### [Your objective]
Every line in the data below from the one containing "This screenshot has width=948, height=496." down to the one containing "Task: Open the PETG-CF product title", both included, must be retyped exactly; no other line is to appear.

### [Records]

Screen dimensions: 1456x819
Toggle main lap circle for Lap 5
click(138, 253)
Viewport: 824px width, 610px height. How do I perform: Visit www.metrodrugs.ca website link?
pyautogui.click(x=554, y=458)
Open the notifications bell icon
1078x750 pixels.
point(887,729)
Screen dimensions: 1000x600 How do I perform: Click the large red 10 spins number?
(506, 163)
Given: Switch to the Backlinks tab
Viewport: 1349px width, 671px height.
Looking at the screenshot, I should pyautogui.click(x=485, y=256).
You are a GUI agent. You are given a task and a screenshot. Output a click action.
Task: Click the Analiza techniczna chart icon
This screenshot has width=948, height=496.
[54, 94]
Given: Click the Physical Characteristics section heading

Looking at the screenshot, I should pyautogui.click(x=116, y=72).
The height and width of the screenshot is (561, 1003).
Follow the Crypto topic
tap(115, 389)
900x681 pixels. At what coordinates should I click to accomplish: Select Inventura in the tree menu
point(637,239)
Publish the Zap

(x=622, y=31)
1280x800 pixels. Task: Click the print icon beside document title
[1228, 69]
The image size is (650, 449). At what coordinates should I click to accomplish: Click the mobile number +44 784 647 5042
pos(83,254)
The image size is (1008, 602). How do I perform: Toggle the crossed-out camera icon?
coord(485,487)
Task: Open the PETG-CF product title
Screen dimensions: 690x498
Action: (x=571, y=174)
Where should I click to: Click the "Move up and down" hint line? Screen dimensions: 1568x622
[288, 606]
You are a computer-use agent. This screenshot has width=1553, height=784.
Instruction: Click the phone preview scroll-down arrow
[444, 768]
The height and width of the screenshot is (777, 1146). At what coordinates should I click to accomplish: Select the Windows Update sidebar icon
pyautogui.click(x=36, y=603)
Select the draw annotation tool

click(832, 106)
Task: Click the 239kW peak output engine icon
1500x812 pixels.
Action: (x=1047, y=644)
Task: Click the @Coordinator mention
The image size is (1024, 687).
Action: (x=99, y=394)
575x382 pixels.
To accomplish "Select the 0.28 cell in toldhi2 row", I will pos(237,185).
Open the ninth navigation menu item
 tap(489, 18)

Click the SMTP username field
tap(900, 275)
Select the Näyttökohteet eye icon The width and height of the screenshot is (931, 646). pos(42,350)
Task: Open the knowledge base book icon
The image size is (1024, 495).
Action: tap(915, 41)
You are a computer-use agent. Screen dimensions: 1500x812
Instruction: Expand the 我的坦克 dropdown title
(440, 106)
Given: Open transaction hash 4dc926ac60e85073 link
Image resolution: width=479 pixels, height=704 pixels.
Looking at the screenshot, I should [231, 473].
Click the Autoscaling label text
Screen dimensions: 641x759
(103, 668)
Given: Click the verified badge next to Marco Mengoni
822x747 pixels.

### [Your solution]
This screenshot has width=948, height=496.
[54, 94]
Given: Click the Physical Characteristics section heading

Looking at the screenshot, I should pyautogui.click(x=116, y=72).
The height and width of the screenshot is (561, 1003).
Follow the Crypto topic
tap(115, 389)
900x681 pixels. At what coordinates should I click to accomplish: Select Inventura in the tree menu
point(637,239)
Publish the Zap

(x=622, y=31)
1280x800 pixels. Task: Click the print icon beside document title
[1228, 69]
The image size is (650, 449). At what coordinates should I click to accomplish: Click the mobile number +44 784 647 5042
pos(83,254)
The image size is (1008, 602). How do I perform: Toggle the crossed-out camera icon?
coord(485,487)
Task: Open the PETG-CF product title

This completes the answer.